I report here an example to reproduce the error:

``````w = torch.tensor([1.,2.,3.], requires_grad=True)
x = torch.tensor([[1,0,1]])
c = torch.tensor()

logits = w*x
``````

If I had to normalize using softmax, Then I could use

``````l_mod = logits.clone()
l_mod[l_mod==0] = float("-inf")
print(F.log_softmax(l_mod, dim=-1))
# out: tensor([[-2.1269,    -inf, -0.1269]], grad_fn=<LogSoftmaxBackward>)
F.nll_loss(F.log_softmax(l_mod, dim=-1), c).backward() #or F.cross_entropy(...)
# out: tensor([-0.8808,  0.0000,  0.8808])
``````

If, instead, I normalize without using the softmax, I get:

``````print(torch.log(logits/logits.sum(-1)))
F.nll_loss(-torch.log(logits/logits.sum(-1)), c).backward()
#out: tensor([nan, nan, nan])
``````

For the moment I solved the problem by either

1. using `(logits\logits.sum(-1)).clamp(min=1e-16)` before taking the log
2. Taking the log only of positive probabilities.:
`probs = logits\logits.sum(-1) return torch.log(probs[probs>0])`

However my question remains: Why do I get nan without using such tricks?
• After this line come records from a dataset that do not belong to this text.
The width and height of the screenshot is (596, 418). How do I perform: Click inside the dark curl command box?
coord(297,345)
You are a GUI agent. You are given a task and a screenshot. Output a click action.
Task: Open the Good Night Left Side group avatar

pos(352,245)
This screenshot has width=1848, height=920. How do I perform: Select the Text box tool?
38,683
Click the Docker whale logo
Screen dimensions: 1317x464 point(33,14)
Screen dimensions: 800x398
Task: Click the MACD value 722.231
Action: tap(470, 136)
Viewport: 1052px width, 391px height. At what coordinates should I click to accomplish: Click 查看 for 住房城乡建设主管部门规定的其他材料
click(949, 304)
Are there better ways to avoid this problem from happening?

Edit: The explanation I initially had was bogus.
It’s 0inf0 in a way (see below) and using log_softmax has the “correct limit” to avoid (inf*0) in the backward.
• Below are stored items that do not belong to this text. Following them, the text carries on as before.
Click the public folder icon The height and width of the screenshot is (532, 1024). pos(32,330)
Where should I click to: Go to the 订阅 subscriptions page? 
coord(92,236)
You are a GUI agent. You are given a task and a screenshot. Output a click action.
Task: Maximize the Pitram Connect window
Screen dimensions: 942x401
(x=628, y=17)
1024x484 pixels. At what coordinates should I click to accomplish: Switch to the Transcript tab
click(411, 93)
Hi Tom! first of all, thank you for you answer. Could you please point to me where, in particular, I end up doing `-inf/-inf`? When derivating the loss of my example (`-1.3863`) I should not encounter any -inf in the bacward steps, no? last but not least: I have -inf log-probabilities also in the log_softmax case. Why are the gradients well defined in that case?
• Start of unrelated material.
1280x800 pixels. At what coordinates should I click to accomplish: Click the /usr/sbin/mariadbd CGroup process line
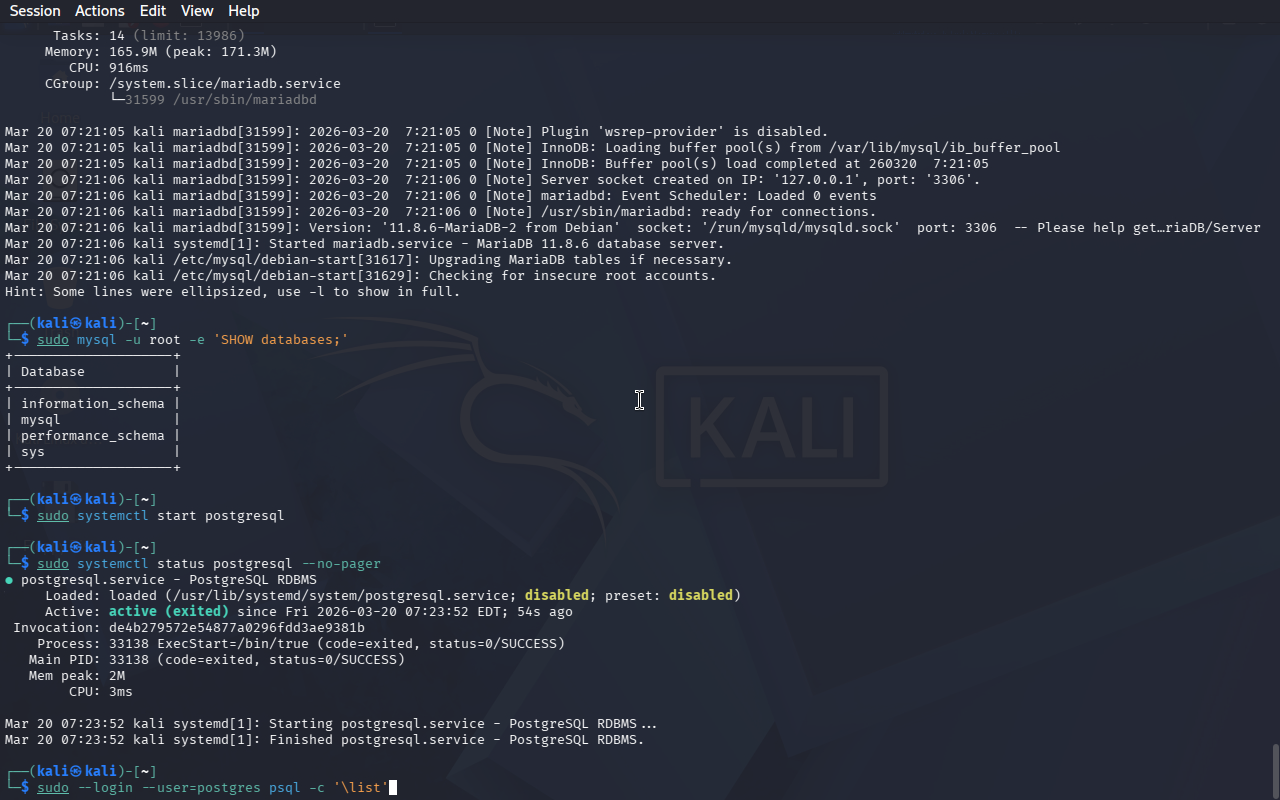point(220,100)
So you get 0 logit and thus infty score and feed it in the nll. This gives you 0 grad in the backward for this entry, which then gets multiplied by 1/0=inf (the derivative of log at 0), and so 0*inf=NaN. This is the curse of backpropagation because next it’ll be multiplied by 0 again.
With log_softmax you would not run into the problem, because it can operate entirely in log-space (i.e. you have logsoftmax(x) = x - logsumexp(x) and so you avoid the derivative of log) and so it can tell that you only have 0.
But is your loss actually a vector of log probabilities? I would seem the logsumexp is inf due to the sign flip. It would need to be log probabilities for mathematical meaning.

Best regards

Thomas

Thank you a lot, Thomas! This helps to understand why the code works for `F.log_softmax()` but not with `torch.log(...)`. Still, I was not understanding why the backward() pass had to go through the problematic derivative in the first place. In particular, I can avoid the error by doing the following:

``````w = torch.tensor([1.,2.,3.], requires_grad=True)
x = torch.tensor([[1,0,1]])
c = torch.tensor()

p = w*x / (w*x).sum(-1)
print(p)

nll = -torch.log(p) #target class = c = 0
print(nll)

nll.backward()

``````

which produces the following output:

``````tensor([[0.2500, 0.0000, 0.7500]], grad_fn=<DivBackward0>). #p
``````

As expected, the derivative of the nll_loss (equivalent to the example above) works fine, since no `-inf` score is involved in its computation. Instead, if I use the following to produce the log-probabilities (and the nll_loss), I get the nan gradients.

``````logits = torch.log(p)
nll = -logits
print(nll)

nll.backward()

``````tensor([[0.2500, 0.0000, 0.7500]], grad_fn=<DivBackward0>) #p (same as before!)
The only difference with the previous examples is that in this case I build the computational graph for the useless (and problematic) case, which comes from `torch.log(logits)`. Even if I don’t care about this value in the nll_loss computation, it seems its backward graph is still processed when I do `F.nll_loss(torch.log(p), ).backward()`.